What is needed:
Rewrite everything from the line containing "at (402, 780)." down to the line containing "current tab is" as a Markdown table with columns Row and Line. Put one line per row and omit blank lines.

Information given:
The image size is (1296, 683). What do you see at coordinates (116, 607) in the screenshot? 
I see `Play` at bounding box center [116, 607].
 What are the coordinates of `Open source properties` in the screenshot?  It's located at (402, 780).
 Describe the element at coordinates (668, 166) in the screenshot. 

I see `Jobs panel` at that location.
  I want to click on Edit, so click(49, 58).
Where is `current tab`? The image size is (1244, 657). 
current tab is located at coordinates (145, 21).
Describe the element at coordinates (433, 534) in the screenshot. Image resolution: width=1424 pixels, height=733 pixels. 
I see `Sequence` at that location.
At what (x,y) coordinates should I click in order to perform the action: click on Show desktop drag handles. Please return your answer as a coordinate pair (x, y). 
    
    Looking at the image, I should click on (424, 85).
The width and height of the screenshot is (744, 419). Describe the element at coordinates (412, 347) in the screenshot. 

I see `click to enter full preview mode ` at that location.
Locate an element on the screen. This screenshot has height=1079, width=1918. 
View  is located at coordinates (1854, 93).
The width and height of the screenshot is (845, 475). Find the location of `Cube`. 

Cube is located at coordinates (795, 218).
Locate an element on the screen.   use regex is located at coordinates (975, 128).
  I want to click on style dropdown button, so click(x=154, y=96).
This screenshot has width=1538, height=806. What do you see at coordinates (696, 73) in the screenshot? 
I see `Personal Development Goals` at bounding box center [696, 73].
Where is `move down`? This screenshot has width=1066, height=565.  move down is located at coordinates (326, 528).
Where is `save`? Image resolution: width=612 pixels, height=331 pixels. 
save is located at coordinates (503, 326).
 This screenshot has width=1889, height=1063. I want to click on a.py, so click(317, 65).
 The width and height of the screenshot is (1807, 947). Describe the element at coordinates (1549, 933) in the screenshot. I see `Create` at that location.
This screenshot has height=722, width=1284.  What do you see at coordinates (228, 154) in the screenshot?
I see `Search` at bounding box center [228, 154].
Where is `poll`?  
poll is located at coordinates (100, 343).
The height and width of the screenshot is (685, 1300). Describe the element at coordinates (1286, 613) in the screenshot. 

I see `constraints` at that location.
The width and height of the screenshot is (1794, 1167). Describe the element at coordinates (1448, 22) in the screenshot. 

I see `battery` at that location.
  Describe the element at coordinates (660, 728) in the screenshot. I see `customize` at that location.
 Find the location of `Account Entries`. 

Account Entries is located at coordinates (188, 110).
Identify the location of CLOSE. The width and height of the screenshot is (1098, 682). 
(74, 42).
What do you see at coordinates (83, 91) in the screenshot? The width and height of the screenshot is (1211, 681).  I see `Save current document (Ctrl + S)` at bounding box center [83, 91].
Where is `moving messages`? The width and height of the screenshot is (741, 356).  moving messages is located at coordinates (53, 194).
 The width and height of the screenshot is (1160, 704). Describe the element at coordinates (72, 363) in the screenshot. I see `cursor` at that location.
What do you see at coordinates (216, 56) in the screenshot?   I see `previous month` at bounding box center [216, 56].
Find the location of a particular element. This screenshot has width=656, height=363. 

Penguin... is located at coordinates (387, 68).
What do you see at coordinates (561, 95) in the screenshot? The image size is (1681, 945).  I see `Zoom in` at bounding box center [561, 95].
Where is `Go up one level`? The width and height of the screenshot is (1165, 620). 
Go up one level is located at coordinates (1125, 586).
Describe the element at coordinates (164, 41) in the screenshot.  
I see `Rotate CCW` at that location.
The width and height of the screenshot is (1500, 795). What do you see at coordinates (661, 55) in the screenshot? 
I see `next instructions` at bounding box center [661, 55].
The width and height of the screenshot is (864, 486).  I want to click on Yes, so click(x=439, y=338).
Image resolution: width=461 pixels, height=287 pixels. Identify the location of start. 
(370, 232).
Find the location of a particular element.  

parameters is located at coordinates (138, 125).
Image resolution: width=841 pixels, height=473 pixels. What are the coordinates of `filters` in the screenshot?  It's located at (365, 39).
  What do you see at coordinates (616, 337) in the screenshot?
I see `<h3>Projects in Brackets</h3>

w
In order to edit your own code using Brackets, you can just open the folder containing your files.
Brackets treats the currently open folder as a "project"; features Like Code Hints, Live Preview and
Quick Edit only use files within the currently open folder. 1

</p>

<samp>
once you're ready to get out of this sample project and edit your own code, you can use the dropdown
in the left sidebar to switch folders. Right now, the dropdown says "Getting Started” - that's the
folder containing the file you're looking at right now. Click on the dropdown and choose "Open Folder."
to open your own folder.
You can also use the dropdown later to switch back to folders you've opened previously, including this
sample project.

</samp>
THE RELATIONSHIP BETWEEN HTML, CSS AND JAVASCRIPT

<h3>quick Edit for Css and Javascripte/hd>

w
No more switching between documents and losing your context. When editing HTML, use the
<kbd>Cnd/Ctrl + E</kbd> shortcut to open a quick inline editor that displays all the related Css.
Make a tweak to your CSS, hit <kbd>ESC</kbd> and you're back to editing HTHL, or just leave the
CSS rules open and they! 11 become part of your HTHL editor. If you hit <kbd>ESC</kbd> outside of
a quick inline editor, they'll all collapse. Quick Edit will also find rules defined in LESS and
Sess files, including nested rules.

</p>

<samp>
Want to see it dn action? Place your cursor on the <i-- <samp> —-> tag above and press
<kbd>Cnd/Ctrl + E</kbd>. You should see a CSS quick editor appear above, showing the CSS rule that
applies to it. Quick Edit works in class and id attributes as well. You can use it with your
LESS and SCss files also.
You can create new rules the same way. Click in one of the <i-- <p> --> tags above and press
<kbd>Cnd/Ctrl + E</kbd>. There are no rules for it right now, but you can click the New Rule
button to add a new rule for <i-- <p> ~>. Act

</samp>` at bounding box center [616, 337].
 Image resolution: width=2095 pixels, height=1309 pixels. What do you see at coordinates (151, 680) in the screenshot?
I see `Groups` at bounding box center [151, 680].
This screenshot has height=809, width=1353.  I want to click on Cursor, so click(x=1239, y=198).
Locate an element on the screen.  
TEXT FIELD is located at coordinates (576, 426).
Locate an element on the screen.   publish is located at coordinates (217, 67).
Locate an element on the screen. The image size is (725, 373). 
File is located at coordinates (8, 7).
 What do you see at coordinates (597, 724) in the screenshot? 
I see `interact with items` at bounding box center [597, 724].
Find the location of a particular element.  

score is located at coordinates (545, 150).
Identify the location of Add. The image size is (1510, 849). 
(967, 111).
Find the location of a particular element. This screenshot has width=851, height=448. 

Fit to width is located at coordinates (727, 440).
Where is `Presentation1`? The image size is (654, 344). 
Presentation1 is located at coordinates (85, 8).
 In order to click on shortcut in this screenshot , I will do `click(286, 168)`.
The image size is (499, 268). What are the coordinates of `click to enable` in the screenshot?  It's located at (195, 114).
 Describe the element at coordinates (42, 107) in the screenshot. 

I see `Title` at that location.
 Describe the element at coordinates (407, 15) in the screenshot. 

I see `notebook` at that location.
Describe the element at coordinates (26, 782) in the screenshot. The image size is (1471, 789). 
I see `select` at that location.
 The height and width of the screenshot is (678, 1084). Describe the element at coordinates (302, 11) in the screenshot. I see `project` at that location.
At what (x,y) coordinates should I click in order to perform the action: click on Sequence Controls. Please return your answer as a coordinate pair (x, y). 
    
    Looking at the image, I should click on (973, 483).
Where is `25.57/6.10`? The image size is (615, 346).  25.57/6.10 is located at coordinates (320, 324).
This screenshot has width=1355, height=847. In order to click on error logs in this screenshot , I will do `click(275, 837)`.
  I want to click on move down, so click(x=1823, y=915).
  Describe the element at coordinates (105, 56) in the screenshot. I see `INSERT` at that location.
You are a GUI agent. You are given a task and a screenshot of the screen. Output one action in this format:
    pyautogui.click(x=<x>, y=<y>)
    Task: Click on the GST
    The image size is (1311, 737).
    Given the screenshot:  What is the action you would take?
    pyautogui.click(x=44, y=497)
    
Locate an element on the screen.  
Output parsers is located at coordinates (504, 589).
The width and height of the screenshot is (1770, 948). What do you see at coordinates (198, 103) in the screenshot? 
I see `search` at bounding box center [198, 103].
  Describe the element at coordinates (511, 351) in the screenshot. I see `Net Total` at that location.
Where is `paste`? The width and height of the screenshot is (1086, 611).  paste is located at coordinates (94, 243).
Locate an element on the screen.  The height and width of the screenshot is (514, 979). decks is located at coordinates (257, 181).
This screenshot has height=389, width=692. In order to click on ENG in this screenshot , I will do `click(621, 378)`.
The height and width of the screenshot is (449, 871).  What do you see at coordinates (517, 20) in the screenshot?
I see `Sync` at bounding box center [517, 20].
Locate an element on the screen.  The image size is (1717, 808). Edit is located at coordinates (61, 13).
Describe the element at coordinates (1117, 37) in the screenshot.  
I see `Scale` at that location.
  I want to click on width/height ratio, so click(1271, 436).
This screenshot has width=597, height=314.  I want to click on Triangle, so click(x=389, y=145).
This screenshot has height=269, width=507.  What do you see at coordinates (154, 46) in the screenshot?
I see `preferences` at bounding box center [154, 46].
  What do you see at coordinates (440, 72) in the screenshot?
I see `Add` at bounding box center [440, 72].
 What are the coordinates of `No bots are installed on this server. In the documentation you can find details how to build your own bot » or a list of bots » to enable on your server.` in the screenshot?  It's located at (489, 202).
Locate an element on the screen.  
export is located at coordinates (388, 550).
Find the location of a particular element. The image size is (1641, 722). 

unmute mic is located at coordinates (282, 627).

Problem solution:
| Row | Line |
|---|---|
| 1 |  What are the coordinates of `Open source properties` in the screenshot?  It's located at (402, 780). |
| 2 |  Describe the element at coordinates (668, 166) in the screenshot.  |
| 3 | I see `Jobs panel` at that location. |
| 4 |   I want to click on Edit, so click(49, 58). |
| 5 | Where is `current tab`? The image size is (1244, 657).  |
| 6 | current tab is located at coordinates (145, 21). |